ガラス越しに見送るミズキの背中は、筋張っており、お世辞にも女性らしいとは言えなかった。
いつの間にか、汗ばんでいた右手をつり革から外し、ズボンで拭う。
自分の中に生じた戸惑いは恥ずべき感覚であるには違いなかった。しかしながら、無理もないことだと同時に思う。
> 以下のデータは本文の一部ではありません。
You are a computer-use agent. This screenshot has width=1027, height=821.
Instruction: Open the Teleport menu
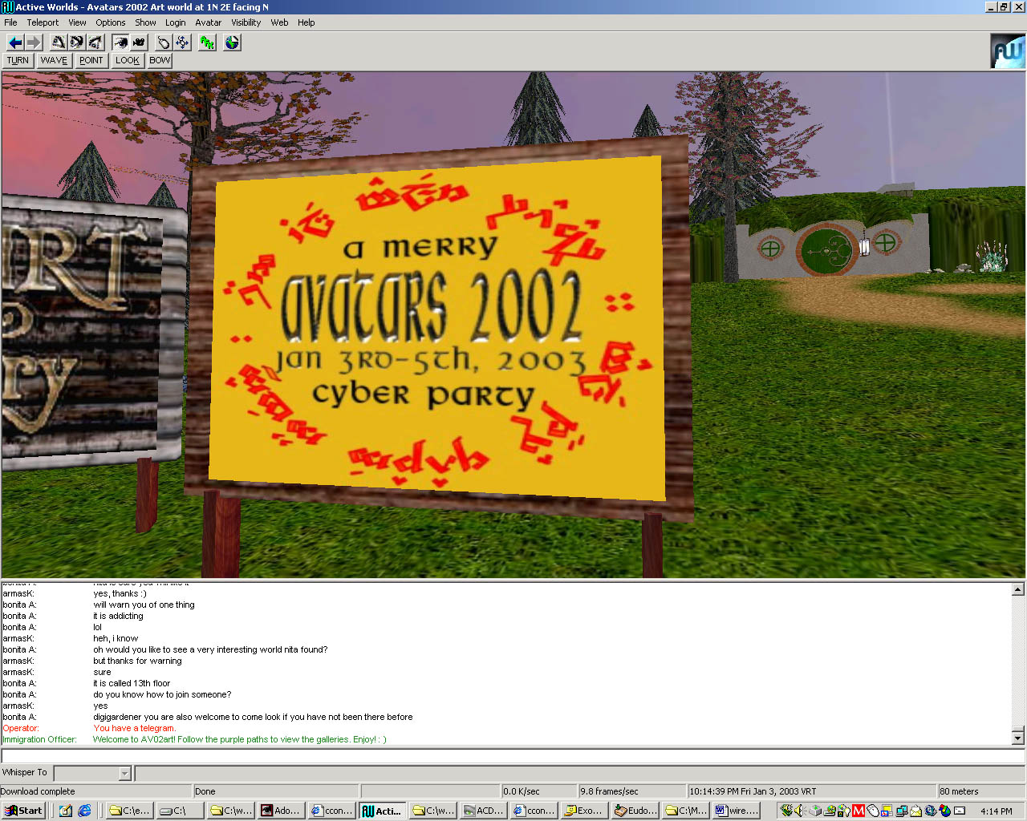43,22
大切なのは、ミズキとこれからどうやって接していくのかであって、これまでに何を感じたか、ではないのだ。
多様性、という言葉が頭をよぎる。
【ガタン】という音とともに振動を感じ、僕は姿勢を少し崩した。
二度と関わらないという選択肢もあるが、もちろんそんなことをするつもりはない。
再び右手でつり革をつかみ、ポケットからスマホを取り出す。
【ガタンゴトン、ガタンゴトン】電車の走行音をバックに、僕はミズキを電話帳に登録した。
080-●●●●-××××
ミズキ ケンタロウ
時刻は11時に差し掛かろうとしている。
帰ったらすぐに寝なければいけない。「ふぁ……」僕はあくびをかみ殺し、肩口で涙をぬぐった。
【ガタンゴトン、ガタンゴトン】
他の乗客からの視線はもう感じない。